GIVEN RECORDS:
☆ ☆ ☆ ☆

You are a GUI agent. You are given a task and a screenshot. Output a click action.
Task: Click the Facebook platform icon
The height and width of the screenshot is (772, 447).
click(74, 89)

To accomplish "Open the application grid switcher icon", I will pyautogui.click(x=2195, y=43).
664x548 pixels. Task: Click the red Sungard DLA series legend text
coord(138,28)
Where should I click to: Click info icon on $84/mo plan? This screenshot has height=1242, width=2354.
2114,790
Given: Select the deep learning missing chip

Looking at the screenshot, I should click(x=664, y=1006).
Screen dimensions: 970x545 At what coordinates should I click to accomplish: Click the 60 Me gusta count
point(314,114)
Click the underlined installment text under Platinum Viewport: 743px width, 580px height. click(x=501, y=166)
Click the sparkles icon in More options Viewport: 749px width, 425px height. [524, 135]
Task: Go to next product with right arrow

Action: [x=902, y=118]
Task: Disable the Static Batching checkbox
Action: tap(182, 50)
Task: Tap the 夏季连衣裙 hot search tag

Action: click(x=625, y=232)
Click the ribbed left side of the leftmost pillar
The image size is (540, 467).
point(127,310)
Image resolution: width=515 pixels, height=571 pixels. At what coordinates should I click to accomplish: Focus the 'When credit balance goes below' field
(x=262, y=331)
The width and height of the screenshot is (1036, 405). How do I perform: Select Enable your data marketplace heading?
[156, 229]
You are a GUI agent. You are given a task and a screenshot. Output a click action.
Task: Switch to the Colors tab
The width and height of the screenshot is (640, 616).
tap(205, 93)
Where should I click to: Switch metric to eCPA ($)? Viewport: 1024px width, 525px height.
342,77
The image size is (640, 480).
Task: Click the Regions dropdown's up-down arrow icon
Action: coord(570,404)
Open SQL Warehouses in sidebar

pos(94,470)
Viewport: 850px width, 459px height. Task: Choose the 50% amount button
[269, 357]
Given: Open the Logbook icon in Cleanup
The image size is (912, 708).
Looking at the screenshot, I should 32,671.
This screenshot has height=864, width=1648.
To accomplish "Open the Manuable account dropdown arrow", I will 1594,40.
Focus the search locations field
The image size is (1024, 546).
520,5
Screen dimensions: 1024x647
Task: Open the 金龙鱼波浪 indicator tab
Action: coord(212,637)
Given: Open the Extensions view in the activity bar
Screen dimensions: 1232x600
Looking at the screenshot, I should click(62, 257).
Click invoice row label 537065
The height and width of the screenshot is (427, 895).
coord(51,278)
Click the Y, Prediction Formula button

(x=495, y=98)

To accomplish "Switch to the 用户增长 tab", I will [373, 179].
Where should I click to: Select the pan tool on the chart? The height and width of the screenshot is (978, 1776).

☆ ☆ ☆ ☆

TASK DESCRIPTION:
Copy the entries above exactly, leaving none out.

RESULT OF THE EXERCISE:
You are a GUI agent. You are given a task and a screenshot. Output a click action.
Task: Click the Facebook platform icon
The height and width of the screenshot is (772, 447).
click(74, 89)

To accomplish "Open the application grid switcher icon", I will pyautogui.click(x=2195, y=43).
664x548 pixels. Task: Click the red Sungard DLA series legend text
coord(138,28)
Where should I click to: Click info icon on $84/mo plan? This screenshot has height=1242, width=2354.
2114,790
Given: Select the deep learning missing chip

Looking at the screenshot, I should click(x=664, y=1006).
Screen dimensions: 970x545 At what coordinates should I click to accomplish: Click the 60 Me gusta count
point(314,114)
Click the underlined installment text under Platinum Viewport: 743px width, 580px height. click(x=501, y=166)
Click the sparkles icon in More options Viewport: 749px width, 425px height. [524, 135]
Task: Go to next product with right arrow

Action: [x=902, y=118]
Task: Disable the Static Batching checkbox
Action: tap(182, 50)
Task: Tap the 夏季连衣裙 hot search tag

Action: click(x=625, y=232)
Click the ribbed left side of the leftmost pillar
The image size is (540, 467).
point(127,310)
Image resolution: width=515 pixels, height=571 pixels. At what coordinates should I click to accomplish: Focus the 'When credit balance goes below' field
(x=262, y=331)
The width and height of the screenshot is (1036, 405). How do I perform: Select Enable your data marketplace heading?
[156, 229]
You are a GUI agent. You are given a task and a screenshot. Output a click action.
Task: Switch to the Colors tab
The width and height of the screenshot is (640, 616).
tap(205, 93)
Where should I click to: Switch metric to eCPA ($)? Viewport: 1024px width, 525px height.
342,77
The image size is (640, 480).
Task: Click the Regions dropdown's up-down arrow icon
Action: coord(570,404)
Open SQL Warehouses in sidebar

pos(94,470)
Viewport: 850px width, 459px height. Task: Choose the 50% amount button
[269, 357]
Given: Open the Logbook icon in Cleanup
The image size is (912, 708).
Looking at the screenshot, I should 32,671.
This screenshot has height=864, width=1648.
To accomplish "Open the Manuable account dropdown arrow", I will 1594,40.
Focus the search locations field
The image size is (1024, 546).
520,5
Screen dimensions: 1024x647
Task: Open the 金龙鱼波浪 indicator tab
Action: coord(212,637)
Given: Open the Extensions view in the activity bar
Screen dimensions: 1232x600
Looking at the screenshot, I should click(62, 257).
Click invoice row label 537065
The height and width of the screenshot is (427, 895).
coord(51,278)
Click the Y, Prediction Formula button

(x=495, y=98)

To accomplish "Switch to the 用户增长 tab", I will [373, 179].
Where should I click to: Select the pan tool on the chart? The height and width of the screenshot is (978, 1776).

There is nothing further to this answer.